(DATASET):
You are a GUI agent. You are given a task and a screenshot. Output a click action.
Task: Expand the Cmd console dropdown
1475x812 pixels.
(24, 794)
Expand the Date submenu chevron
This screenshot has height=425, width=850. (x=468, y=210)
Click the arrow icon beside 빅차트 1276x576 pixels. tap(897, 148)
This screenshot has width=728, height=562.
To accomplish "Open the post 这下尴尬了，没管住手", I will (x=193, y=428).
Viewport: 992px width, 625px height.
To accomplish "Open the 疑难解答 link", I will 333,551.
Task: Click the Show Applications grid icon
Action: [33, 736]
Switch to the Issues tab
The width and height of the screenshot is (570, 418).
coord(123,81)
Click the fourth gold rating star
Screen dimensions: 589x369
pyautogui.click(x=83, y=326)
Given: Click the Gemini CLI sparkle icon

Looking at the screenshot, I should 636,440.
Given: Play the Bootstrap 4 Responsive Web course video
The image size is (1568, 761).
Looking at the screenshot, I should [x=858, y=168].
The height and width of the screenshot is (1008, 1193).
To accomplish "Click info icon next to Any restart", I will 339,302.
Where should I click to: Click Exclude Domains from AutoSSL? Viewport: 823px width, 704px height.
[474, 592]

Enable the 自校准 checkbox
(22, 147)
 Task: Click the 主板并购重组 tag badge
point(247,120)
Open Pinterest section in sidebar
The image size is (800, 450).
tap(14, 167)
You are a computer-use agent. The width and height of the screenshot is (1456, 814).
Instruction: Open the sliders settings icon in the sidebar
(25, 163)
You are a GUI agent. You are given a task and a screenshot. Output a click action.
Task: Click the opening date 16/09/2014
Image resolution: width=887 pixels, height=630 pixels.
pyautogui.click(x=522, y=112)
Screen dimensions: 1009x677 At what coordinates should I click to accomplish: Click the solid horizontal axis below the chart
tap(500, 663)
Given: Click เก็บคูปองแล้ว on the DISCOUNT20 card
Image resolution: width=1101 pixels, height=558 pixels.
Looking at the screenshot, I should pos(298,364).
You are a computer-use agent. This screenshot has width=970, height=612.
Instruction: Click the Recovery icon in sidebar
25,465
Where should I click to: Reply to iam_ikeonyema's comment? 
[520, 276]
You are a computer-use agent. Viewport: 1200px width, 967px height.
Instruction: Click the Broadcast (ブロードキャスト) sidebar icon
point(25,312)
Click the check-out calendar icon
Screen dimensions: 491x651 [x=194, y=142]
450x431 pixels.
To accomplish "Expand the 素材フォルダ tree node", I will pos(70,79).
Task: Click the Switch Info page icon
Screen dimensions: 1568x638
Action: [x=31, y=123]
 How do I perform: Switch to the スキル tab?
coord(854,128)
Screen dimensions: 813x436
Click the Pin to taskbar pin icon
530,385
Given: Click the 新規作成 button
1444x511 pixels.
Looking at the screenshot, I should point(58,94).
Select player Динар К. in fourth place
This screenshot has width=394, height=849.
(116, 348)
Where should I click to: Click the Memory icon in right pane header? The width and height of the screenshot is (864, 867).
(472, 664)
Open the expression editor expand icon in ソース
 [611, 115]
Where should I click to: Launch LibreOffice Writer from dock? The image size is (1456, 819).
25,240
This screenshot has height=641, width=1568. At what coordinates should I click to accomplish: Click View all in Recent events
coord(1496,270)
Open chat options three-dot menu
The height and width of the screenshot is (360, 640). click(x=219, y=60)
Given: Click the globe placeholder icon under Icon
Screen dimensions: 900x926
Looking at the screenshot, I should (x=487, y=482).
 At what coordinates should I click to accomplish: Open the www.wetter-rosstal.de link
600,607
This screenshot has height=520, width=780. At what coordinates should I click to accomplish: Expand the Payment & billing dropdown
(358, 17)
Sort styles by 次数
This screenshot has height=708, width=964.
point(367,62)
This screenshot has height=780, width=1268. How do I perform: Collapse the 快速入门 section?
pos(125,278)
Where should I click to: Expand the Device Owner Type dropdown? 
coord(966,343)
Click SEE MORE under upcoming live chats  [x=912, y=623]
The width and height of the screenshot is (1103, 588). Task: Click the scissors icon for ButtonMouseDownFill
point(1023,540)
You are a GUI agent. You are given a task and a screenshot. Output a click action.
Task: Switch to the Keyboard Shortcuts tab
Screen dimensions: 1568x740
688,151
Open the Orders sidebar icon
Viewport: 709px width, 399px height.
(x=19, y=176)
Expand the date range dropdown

(PROBLEM TO WORK ON):
Recast the records above as a Markdown table with the columns Row and Line. Give each non-blank line its own row, numbered in order.

(RESULT):
| Row | Line |
|---|---|
| 1 | You are a GUI agent. You are given a task and a screenshot. Output a click action. |
| 2 | Task: Expand the Cmd console dropdown |
| 3 | 1475x812 pixels. |
| 4 | (24, 794) |
| 5 | Expand the Date submenu chevron |
| 6 | This screenshot has height=425, width=850. (x=468, y=210) |
| 7 | Click the arrow icon beside 빅차트 1276x576 pixels. tap(897, 148) |
| 8 | This screenshot has width=728, height=562. |
| 9 | To accomplish "Open the post 这下尴尬了，没管住手", I will (x=193, y=428). |
| 10 | Viewport: 992px width, 625px height. |
| 11 | To accomplish "Open the 疑难解答 link", I will 333,551. |
| 12 | Task: Click the Show Applications grid icon |
| 13 | Action: [33, 736] |
| 14 | Switch to the Issues tab |
| 15 | The width and height of the screenshot is (570, 418). |
| 16 | coord(123,81) |
| 17 | Click the fourth gold rating star |
| 18 | Screen dimensions: 589x369 |
| 19 | pyautogui.click(x=83, y=326) |
| 20 | Given: Click the Gemini CLI sparkle icon |
| 21 | Looking at the screenshot, I should 636,440. |
| 22 | Given: Play the Bootstrap 4 Responsive Web course video |
| 23 | The image size is (1568, 761). |
| 24 | Looking at the screenshot, I should [x=858, y=168]. |
| 25 | The height and width of the screenshot is (1008, 1193). |
| 26 | To accomplish "Click info icon next to Any restart", I will 339,302. |
| 27 | Where should I click to: Click Exclude Domains from AutoSSL? Viewport: 823px width, 704px height. |
| 28 | [474, 592] |
| 29 | Enable the 自校准 checkbox |
| 30 | (22, 147) |
| 31 |  Task: Click the 主板并购重组 tag badge |
| 32 | point(247,120) |
| 33 | Open Pinterest section in sidebar |
| 34 | The image size is (800, 450). |
| 35 | tap(14, 167) |
| 36 | You are a computer-use agent. The width and height of the screenshot is (1456, 814). |
| 37 | Instruction: Open the sliders settings icon in the sidebar |
| 38 | (25, 163) |
| 39 | You are a GUI agent. You are given a task and a screenshot. Output a click action. |
| 40 | Task: Click the opening date 16/09/2014 |
| 41 | Image resolution: width=887 pixels, height=630 pixels. |
| 42 | pyautogui.click(x=522, y=112) |
| 43 | Screen dimensions: 1009x677 At what coordinates should I click to accomplish: Click the solid horizontal axis below the chart |
| 44 | tap(500, 663) |
| 45 | Given: Click เก็บคูปองแล้ว on the DISCOUNT20 card |
| 46 | Image resolution: width=1101 pixels, height=558 pixels. |
| 47 | Looking at the screenshot, I should pos(298,364). |
| 48 | You are a computer-use agent. This screenshot has width=970, height=612. |
| 49 | Instruction: Click the Recovery icon in sidebar |
| 50 | 25,465 |
| 51 | Where should I click to: Reply to iam_ikeonyema's comment?  |
| 52 | [520, 276] |
| 53 | You are a computer-use agent. Viewport: 1200px width, 967px height. |
| 54 | Instruction: Click the Broadcast (ブロードキャスト) sidebar icon |
| 55 | point(25,312) |
| 56 | Click the check-out calendar icon |
| 57 | Screen dimensions: 491x651 [x=194, y=142] |
| 58 | 450x431 pixels. |
| 59 | To accomplish "Expand the 素材フォルダ tree node", I will pos(70,79). |
| 60 | Task: Click the Switch Info page icon |
| 61 | Screen dimensions: 1568x638 |
| 62 | Action: [x=31, y=123] |
| 63 |  How do I perform: Switch to the スキル tab? |
| 64 | coord(854,128) |
| 65 | Screen dimensions: 813x436 |
| 66 | Click the Pin to taskbar pin icon |
| 67 | 530,385 |
| 68 | Given: Click the 新規作成 button |
| 69 | 1444x511 pixels. |
| 70 | Looking at the screenshot, I should point(58,94). |
| 71 | Select player Динар К. in fourth place |
| 72 | This screenshot has width=394, height=849. |
| 73 | (116, 348) |
| 74 | Where should I click to: Click the Memory icon in right pane header? The width and height of the screenshot is (864, 867). |
| 75 | (472, 664) |
| 76 | Open the expression editor expand icon in ソース |
| 77 |  [611, 115] |
| 78 | Where should I click to: Launch LibreOffice Writer from dock? The image size is (1456, 819). |
| 79 | 25,240 |
| 80 | This screenshot has height=641, width=1568. At what coordinates should I click to accomplish: Click View all in Recent events |
| 81 | coord(1496,270) |
| 82 | Open chat options three-dot menu |
| 83 | The height and width of the screenshot is (360, 640). click(x=219, y=60) |
| 84 | Given: Click the globe placeholder icon under Icon |
| 85 | Screen dimensions: 900x926 |
| 86 | Looking at the screenshot, I should (x=487, y=482). |
| 87 |  At what coordinates should I click to accomplish: Open the www.wetter-rosstal.de link |
| 88 | 600,607 |
| 89 | This screenshot has height=520, width=780. At what coordinates should I click to accomplish: Expand the Payment & billing dropdown |
| 90 | (358, 17) |
| 91 | Sort styles by 次数 |
| 92 | This screenshot has height=708, width=964. |
| 93 | point(367,62) |
| 94 | This screenshot has height=780, width=1268. How do I perform: Collapse the 快速入门 section? |
| 95 | pos(125,278) |
| 96 | Where should I click to: Expand the Device Owner Type dropdown?  |
| 97 | coord(966,343) |
| 98 | Click SEE MORE under upcoming live chats  [x=912, y=623] |
| 99 | The width and height of the screenshot is (1103, 588). Task: Click the scissors icon for ButtonMouseDownFill |
| 100 | point(1023,540) |
| 101 | You are a GUI agent. You are given a task and a screenshot. Output a click action. |
| 102 | Task: Switch to the Keyboard Shortcuts tab |
| 103 | Screen dimensions: 1568x740 |
| 104 | 688,151 |
| 105 | Open the Orders sidebar icon |
| 106 | Viewport: 709px width, 399px height. |
| 107 | (x=19, y=176) |
| 108 | Expand the date range dropdown |